Report all lines of the data below that hold the word "folder".

■ Entries provided:
-----

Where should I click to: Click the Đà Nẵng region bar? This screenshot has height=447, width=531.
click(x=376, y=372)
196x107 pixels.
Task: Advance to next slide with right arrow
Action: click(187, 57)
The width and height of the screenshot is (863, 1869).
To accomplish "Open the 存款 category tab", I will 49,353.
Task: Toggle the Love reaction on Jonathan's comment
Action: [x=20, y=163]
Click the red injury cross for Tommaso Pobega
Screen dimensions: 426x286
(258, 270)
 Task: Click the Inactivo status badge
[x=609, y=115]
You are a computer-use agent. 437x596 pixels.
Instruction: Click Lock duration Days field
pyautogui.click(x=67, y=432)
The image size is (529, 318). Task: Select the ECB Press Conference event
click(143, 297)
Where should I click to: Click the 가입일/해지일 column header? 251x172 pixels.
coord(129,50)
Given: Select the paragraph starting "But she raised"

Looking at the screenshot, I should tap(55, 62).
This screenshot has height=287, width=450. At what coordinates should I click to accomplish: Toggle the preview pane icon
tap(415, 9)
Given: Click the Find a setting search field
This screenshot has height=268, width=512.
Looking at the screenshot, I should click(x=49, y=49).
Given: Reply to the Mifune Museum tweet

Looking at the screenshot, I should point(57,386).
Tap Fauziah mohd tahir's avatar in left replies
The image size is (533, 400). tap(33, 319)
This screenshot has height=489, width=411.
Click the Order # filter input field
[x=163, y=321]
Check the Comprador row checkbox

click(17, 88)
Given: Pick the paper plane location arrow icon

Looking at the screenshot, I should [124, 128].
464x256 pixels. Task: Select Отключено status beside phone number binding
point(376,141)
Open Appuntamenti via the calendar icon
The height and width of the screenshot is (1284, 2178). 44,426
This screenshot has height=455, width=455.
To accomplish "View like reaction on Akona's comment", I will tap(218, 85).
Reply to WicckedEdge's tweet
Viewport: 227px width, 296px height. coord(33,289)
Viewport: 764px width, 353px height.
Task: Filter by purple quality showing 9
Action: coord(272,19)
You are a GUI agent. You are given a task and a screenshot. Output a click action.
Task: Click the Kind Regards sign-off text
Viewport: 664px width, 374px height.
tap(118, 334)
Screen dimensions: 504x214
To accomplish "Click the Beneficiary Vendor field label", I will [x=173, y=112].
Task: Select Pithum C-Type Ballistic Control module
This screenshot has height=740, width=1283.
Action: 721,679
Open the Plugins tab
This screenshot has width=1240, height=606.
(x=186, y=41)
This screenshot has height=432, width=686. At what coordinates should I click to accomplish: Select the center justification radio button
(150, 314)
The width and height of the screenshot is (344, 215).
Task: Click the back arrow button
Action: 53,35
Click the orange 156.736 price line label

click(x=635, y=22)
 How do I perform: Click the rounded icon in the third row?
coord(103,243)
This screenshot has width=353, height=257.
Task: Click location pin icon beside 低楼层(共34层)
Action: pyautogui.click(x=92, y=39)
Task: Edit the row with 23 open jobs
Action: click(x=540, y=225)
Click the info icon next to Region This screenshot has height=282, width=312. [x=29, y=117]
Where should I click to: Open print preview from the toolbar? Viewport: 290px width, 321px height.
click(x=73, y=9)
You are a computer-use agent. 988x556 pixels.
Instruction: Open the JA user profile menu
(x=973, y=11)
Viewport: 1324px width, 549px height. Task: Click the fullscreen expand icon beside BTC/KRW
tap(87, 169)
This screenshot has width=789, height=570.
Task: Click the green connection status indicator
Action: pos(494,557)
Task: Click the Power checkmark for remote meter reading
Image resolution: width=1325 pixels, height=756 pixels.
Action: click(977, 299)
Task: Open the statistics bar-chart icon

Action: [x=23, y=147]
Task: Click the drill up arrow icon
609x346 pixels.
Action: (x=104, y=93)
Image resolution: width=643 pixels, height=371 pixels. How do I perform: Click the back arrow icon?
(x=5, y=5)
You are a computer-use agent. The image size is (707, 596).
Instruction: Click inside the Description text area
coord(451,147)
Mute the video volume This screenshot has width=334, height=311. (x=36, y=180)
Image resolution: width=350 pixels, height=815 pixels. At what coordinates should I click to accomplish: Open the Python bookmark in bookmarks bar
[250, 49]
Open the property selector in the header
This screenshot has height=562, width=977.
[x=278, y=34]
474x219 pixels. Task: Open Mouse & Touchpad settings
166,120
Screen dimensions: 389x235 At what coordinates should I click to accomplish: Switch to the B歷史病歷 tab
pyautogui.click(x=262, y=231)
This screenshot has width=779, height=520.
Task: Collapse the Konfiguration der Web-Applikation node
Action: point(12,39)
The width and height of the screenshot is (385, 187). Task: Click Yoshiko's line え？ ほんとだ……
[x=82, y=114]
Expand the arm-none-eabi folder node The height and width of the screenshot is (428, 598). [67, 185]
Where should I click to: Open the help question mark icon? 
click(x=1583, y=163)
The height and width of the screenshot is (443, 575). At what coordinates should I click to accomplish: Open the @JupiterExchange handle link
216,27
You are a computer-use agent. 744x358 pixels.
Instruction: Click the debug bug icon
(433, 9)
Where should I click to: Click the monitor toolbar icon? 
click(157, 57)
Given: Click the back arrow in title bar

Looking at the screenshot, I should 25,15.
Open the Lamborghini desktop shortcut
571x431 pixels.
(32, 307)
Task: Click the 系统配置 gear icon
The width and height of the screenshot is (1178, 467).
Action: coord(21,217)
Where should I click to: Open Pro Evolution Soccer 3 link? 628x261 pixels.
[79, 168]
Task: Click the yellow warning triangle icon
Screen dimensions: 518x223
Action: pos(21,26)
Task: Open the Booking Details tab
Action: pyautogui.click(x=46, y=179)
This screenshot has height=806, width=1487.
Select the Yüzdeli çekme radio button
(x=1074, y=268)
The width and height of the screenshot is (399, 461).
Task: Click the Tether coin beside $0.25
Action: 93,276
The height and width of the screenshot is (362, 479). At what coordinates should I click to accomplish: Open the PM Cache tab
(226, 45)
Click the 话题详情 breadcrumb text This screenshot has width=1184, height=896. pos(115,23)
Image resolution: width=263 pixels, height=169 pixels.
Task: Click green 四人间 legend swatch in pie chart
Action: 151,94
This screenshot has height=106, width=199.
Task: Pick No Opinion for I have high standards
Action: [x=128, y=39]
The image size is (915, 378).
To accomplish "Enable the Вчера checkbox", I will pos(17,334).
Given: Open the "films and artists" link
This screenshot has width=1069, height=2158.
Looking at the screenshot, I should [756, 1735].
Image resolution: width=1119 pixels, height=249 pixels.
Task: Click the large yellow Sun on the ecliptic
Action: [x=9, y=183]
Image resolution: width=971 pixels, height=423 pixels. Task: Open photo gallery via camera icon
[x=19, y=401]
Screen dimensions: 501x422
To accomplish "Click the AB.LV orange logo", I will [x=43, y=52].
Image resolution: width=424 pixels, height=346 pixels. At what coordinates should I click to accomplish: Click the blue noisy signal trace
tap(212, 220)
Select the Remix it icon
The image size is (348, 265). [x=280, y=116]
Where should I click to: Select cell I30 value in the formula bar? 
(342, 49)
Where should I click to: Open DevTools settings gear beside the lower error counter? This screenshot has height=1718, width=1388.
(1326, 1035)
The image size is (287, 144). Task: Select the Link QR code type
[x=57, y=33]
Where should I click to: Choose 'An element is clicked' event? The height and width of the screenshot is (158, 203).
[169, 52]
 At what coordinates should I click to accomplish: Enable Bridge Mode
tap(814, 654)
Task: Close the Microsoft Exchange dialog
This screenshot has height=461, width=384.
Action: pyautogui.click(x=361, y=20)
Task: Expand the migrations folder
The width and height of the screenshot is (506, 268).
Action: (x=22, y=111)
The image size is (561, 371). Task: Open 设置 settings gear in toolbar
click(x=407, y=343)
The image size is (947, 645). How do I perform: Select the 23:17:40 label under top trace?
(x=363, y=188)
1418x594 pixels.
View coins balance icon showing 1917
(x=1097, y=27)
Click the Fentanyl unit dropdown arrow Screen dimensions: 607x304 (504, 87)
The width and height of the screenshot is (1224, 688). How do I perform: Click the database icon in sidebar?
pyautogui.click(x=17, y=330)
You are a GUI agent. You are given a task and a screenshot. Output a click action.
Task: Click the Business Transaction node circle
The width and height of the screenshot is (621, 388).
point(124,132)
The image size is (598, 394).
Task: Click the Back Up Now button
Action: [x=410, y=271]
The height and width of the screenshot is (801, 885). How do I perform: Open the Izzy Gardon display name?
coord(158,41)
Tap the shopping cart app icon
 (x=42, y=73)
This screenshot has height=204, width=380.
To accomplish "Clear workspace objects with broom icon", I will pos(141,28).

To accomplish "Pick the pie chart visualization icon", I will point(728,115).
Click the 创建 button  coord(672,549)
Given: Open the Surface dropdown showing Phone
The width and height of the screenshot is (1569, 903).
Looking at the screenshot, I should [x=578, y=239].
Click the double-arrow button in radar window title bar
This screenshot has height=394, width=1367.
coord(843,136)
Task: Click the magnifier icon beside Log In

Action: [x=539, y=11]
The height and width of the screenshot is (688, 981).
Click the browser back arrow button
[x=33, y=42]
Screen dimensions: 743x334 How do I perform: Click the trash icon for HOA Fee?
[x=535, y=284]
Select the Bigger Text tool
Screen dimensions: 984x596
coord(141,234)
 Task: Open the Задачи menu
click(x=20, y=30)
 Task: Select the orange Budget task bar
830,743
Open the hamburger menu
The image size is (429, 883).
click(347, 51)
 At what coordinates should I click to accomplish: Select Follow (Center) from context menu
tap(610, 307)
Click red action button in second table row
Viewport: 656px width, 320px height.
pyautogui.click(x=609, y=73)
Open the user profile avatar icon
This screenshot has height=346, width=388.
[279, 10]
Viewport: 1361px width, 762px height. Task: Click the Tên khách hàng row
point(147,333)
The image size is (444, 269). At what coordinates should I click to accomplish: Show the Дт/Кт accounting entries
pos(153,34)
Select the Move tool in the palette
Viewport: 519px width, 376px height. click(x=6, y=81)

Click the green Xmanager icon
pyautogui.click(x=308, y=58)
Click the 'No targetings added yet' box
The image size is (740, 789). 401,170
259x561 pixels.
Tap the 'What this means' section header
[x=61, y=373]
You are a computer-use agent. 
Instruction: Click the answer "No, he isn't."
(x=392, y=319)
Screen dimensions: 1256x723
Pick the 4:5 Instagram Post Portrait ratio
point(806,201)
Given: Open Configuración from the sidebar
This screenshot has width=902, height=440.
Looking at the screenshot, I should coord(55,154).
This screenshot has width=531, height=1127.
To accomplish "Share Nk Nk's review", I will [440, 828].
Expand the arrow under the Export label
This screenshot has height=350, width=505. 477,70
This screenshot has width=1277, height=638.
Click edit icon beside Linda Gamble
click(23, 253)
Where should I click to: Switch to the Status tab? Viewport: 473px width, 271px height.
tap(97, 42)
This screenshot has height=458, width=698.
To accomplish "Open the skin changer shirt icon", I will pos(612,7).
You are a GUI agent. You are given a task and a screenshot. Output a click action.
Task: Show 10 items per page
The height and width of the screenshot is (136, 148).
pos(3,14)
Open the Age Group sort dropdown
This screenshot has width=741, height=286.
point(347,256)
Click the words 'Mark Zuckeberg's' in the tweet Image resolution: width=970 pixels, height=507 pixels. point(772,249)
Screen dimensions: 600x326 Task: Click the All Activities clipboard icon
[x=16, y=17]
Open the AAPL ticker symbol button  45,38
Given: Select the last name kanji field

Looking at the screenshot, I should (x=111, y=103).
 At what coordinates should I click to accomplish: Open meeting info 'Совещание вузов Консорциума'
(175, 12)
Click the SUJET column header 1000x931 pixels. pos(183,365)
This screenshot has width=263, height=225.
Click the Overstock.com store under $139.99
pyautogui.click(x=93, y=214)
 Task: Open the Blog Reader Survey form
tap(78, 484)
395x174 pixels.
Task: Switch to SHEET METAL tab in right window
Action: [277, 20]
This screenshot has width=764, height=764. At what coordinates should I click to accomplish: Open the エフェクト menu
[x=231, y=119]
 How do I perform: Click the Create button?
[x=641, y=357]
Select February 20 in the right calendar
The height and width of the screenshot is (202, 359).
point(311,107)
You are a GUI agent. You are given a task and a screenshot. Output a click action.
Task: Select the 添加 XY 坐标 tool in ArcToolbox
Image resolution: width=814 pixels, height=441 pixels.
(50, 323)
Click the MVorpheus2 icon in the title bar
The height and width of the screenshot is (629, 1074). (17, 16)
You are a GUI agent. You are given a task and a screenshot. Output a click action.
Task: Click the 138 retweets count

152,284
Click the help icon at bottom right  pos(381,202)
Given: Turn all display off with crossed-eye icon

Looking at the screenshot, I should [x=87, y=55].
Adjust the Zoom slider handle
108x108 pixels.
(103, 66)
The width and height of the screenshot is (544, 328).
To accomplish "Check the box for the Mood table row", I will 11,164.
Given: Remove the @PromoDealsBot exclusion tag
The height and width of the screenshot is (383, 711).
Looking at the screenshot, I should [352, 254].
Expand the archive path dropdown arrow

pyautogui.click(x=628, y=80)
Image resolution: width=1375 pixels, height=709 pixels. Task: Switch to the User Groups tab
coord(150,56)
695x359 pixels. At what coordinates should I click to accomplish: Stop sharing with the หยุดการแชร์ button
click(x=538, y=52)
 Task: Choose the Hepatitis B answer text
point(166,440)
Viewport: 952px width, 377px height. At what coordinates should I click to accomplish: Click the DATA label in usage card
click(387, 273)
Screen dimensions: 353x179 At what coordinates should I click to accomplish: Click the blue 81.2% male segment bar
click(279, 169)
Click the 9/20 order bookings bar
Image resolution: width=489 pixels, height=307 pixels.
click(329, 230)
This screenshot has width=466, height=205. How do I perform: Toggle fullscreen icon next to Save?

-----

■ Solution for this exercise:
Expand the arm-none-eabi folder node The height and width of the screenshot is (428, 598). [67, 185]
Task: Expand the migrations folder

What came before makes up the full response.